In-Situ Characterization Of Nonlinear Flow Behavior Of Fluid In Ultra-Low Permeability Oil Reservoirs

Correlating velocity-gradient relation is crucial for understanding flow behavior of fluid in low-permeability oil reservoirs. Instead of experimental approaches, this paper utilized downhole pressure data analysis for in-situ characterization of nonlinear flow behavior at low velocity. We introduced a dynamic permeability concept, which connects flow equation and nonlinear flow behavior. We then employed pseudo-linear function, piecewise function and continuous function to characterize the nonlinear flow behavior. The transient pressure type curves response ascended in the late-time flow period with consideration of nonlinear flow effect, suggesting that nonlinear flow equations can affect the characteristic of the type curves. The coefficients of approximation function are considered to be model parameters and are determined by downhole pressure analysis.
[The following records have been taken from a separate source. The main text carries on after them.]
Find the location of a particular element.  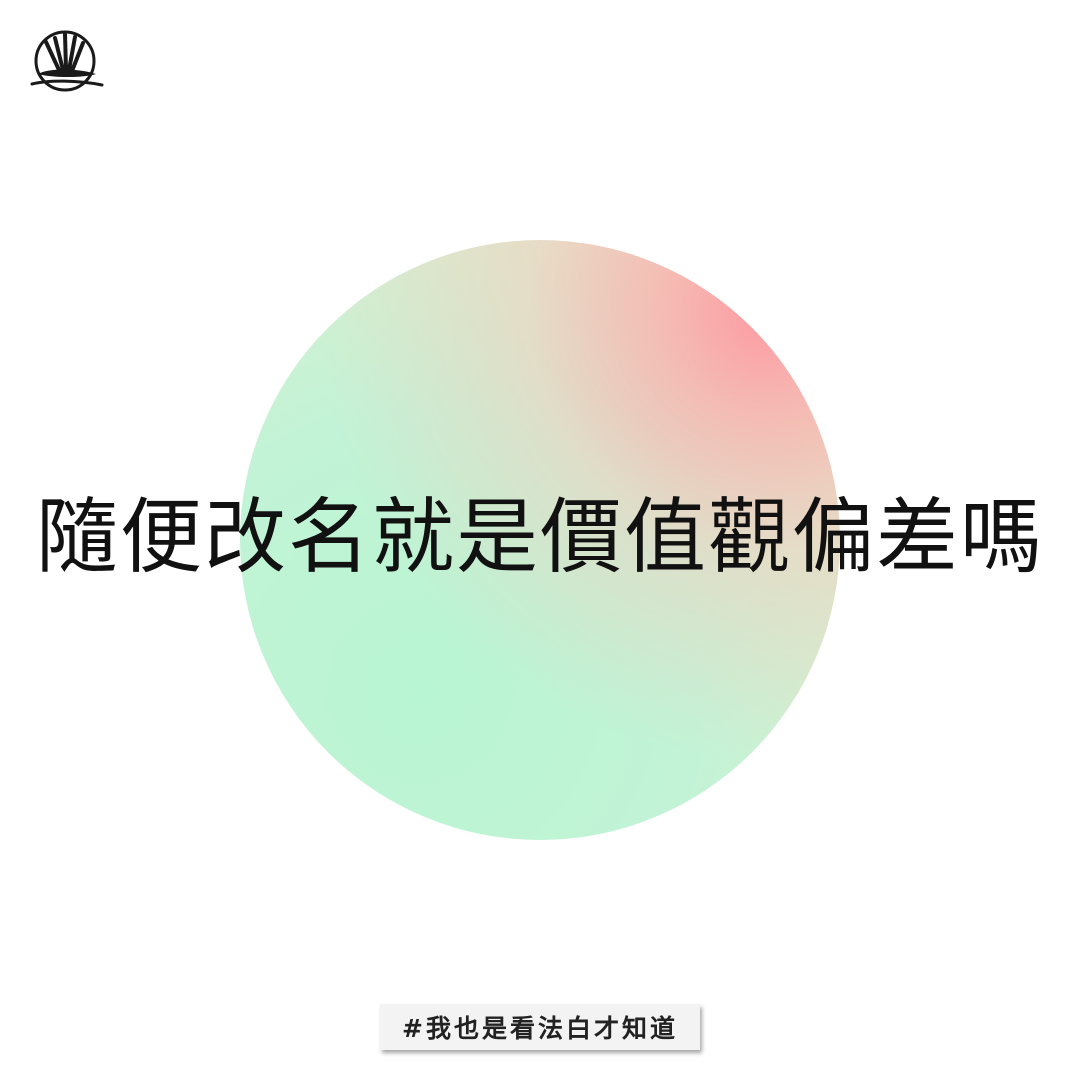

hashtag-badge: #我也是看法白才知道 is located at coordinates (540, 1027). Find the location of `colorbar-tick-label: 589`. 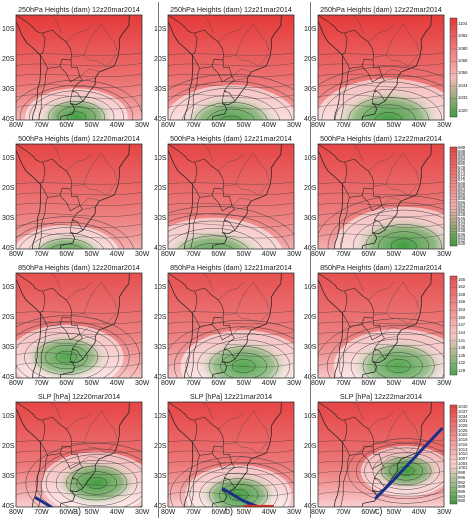

colorbar-tick-label: 589 is located at coordinates (462, 148).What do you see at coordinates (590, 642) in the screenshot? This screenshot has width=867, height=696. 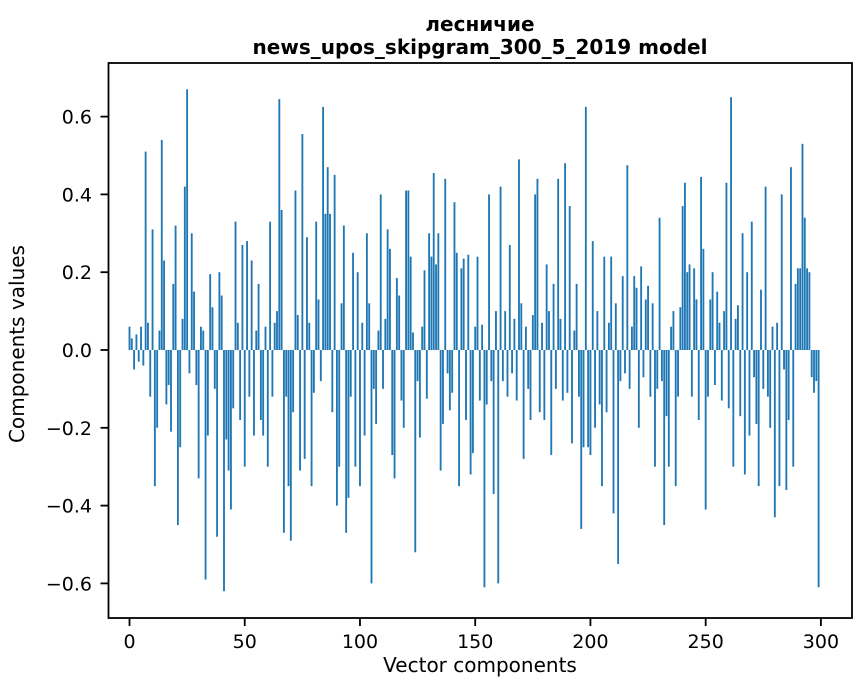 I see `x-tick-label: 200` at bounding box center [590, 642].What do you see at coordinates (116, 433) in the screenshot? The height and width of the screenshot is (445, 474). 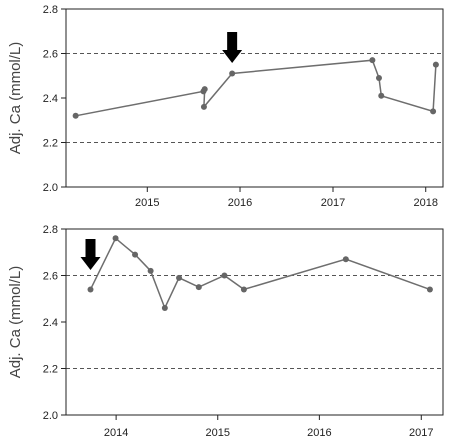 I see `x-tick-label: 2014` at bounding box center [116, 433].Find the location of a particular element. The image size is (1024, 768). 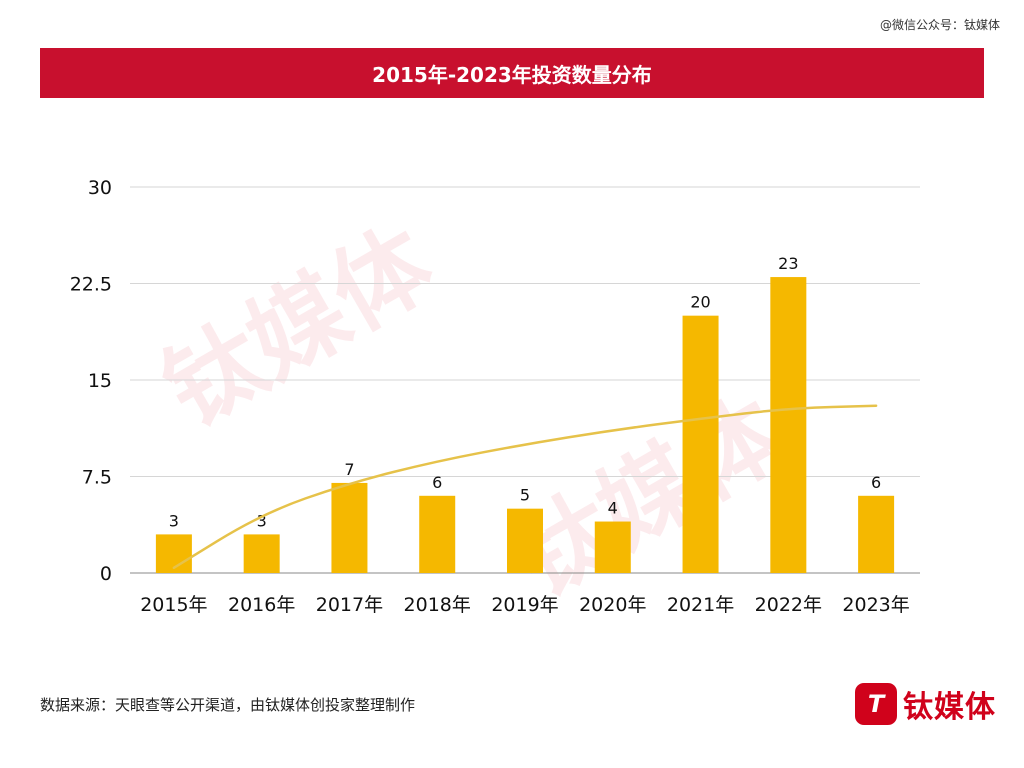

data-label: 23 is located at coordinates (788, 264).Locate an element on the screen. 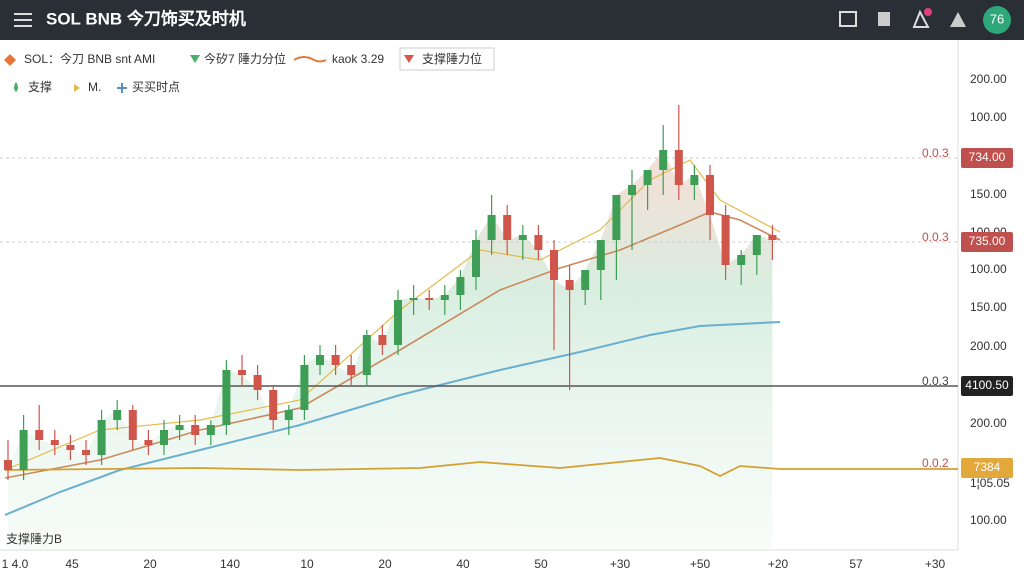  notification-dot is located at coordinates (928, 12).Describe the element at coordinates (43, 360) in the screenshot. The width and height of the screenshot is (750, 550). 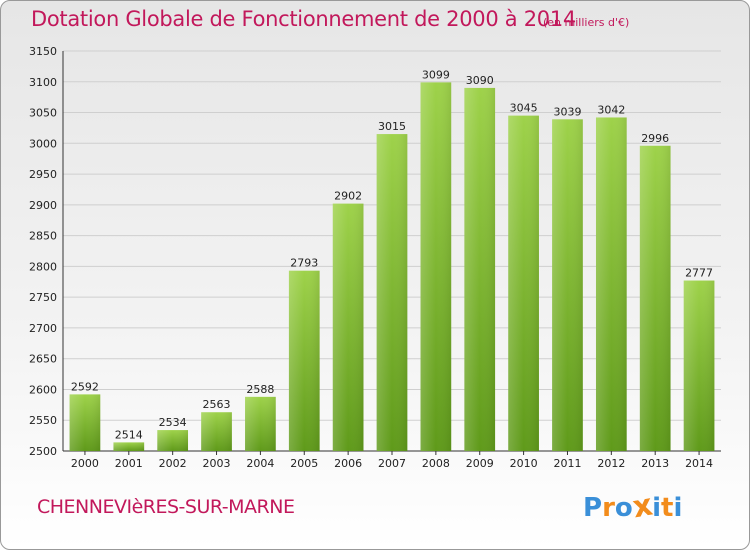
I see `y-tick-label: 2650` at that location.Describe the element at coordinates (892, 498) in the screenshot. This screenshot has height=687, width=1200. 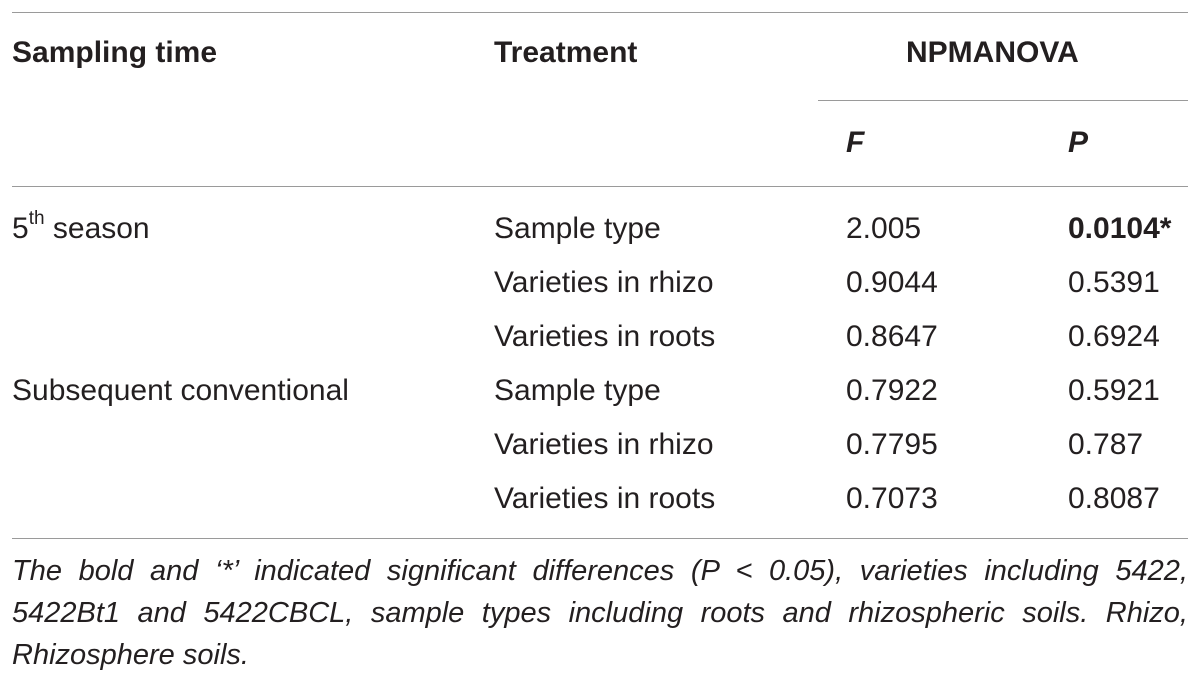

Through our workflow, we can obtain a velocity-gradient relation, describing the nonlinear flow behavior of in-situ fluid. The practicality and efficiency of our new method are illustrated by comprehensive case studies. The in-situ flow behavior in reservoir scale can be characterized by normalizing multiple velocity-gradient curves derived from individual well analysis. Compared with core-flooding experiments, the proposed method is more convenient and economic to characterize flow behaviors in low-permeability oil reservoirs.